=== Section Start ===

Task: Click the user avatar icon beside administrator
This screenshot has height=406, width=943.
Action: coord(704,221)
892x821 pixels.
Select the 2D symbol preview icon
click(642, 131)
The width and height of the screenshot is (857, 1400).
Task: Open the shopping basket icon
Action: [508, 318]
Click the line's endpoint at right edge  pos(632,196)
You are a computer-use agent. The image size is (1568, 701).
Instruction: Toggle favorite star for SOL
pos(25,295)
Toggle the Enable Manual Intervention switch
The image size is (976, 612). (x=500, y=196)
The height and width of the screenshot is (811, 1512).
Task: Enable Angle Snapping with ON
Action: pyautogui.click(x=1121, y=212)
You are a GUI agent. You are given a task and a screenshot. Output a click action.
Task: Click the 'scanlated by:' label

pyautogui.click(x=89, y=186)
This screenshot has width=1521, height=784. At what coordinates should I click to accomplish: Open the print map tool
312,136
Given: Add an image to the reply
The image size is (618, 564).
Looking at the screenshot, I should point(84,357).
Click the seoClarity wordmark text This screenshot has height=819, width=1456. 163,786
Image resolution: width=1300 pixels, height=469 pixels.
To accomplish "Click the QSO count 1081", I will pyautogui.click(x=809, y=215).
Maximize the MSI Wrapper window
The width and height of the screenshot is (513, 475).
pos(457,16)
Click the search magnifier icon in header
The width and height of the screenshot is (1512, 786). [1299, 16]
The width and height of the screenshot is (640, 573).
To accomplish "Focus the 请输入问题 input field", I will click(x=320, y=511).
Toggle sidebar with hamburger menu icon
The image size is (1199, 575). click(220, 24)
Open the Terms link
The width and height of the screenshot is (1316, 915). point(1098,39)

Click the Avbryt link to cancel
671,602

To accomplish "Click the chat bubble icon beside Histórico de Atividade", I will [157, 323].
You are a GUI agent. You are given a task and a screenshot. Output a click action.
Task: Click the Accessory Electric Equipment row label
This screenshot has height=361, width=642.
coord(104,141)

=== Section End ===

Print the line that contains "Task: Click the Accessory", then every later line of the entries above up to and including the last, all exactly as written.

ANSWER FOR THIS EXERCISE:
Task: Click the Accessory Electric Equipment row label
This screenshot has height=361, width=642.
coord(104,141)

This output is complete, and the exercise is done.